Stored data entries
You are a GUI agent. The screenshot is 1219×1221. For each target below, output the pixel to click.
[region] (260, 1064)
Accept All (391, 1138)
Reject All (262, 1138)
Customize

YOUR TASK
Reproduce all of the items above verbatim, line for line.

EXERCISE RESPONSE
You are a GUI agent. The screenshot is 1219×1221. For each target below, output the pixel to click.
[region] (260, 1064)
Accept All (391, 1138)
Reject All (262, 1138)
Customize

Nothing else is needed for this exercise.